Sharmaine é sobrinha de Len Garrison (Foto: Makar Artemyev)

Meu tio sempre foi uma grande inspiração para mim. Tudo o que faço é centrado em contar histórias sobre pessoas para que possamos compreender melhor o mundo – e isso é uma homenagem total ao Len.

Ele foi pioneiro no cultivo da história negra britânica para que todos nós a compreendêssemos. Na verdade, ele fez do trabalho de sua vida garantir que as experiências – e o brilho – que trazemos para a cultura britânica, como povo negro britânico, fossem documentadas e preservadas.

E tudo que criei tem o DNA do meu tio.

Len nasceu em 1943 em St Thomas, Jamaica. Ele era uma “criança barril” – os seus pais, os meus avós, mudaram-se para o Reino Unido para começar uma nova vida e o meu tio ficou na Jamaica com os avós durante alguns anos.

Len finalmente se juntou aos pais em 1954, com cerca de nove anos – idade suficiente para notar instantaneamente a diferença na forma como os negros são tratados na Grã-Bretanha, em comparação com a Jamaica.

Ele também teria uma compreensão clara do que seus pais abriram mão.

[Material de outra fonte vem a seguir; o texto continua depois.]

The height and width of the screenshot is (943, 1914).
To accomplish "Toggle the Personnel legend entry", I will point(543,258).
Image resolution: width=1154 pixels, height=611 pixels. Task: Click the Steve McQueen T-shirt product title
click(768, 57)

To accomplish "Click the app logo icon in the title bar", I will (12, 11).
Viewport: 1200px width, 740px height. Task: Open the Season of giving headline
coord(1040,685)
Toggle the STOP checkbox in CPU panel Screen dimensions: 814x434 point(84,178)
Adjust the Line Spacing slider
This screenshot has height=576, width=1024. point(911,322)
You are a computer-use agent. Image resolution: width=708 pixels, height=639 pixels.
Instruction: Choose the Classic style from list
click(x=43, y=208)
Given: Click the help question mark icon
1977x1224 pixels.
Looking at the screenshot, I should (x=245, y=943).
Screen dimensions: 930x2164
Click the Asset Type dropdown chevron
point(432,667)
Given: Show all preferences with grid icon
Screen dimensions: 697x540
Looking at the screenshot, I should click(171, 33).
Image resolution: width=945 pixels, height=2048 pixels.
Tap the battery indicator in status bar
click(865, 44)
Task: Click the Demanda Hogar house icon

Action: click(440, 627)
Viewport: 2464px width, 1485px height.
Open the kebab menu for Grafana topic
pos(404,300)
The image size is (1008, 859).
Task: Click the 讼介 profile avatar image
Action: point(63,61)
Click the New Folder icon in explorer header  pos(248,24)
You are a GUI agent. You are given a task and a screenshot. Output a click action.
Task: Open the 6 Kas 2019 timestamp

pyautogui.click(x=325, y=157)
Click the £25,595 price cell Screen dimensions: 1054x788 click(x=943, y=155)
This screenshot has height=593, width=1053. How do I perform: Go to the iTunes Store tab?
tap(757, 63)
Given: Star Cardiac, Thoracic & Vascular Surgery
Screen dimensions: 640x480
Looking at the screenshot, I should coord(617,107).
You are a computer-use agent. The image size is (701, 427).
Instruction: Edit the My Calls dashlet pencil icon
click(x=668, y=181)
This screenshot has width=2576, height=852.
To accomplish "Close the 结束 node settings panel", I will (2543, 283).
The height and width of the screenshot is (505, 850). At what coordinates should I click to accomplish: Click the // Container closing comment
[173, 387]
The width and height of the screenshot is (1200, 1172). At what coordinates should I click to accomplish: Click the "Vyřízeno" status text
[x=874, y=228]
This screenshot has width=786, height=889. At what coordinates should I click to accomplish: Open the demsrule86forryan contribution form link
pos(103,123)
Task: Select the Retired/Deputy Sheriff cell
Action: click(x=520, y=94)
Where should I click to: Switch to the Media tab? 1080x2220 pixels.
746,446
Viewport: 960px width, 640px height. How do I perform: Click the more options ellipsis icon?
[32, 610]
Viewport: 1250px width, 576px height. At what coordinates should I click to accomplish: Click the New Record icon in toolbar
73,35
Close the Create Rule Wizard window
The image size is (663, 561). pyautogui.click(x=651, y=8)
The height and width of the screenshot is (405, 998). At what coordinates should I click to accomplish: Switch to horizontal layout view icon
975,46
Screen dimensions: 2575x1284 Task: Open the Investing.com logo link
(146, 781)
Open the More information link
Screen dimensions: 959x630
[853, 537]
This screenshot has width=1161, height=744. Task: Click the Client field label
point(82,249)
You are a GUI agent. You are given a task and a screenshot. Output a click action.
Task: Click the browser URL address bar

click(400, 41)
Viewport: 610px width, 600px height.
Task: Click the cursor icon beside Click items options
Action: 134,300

Não apenas o sol e o mar, mas a nutrição e a igualdade.

E, como pessoa naturalmente curiosa, meu tio teria chegado ao Reino Unido e pensado: ‘Por que só falamos de Henrique VIII na escola?’. Seu mundo de repente tornou-se muito mais estreito; por isso não é surpreendente que, ao longo da sua vida, ele sempre tenha querido garantir que a nossa cultura não se perdesse.

Len teria uma compreensão clara do que seus pais desistiram (Foto: Marie e Tunde Garrison)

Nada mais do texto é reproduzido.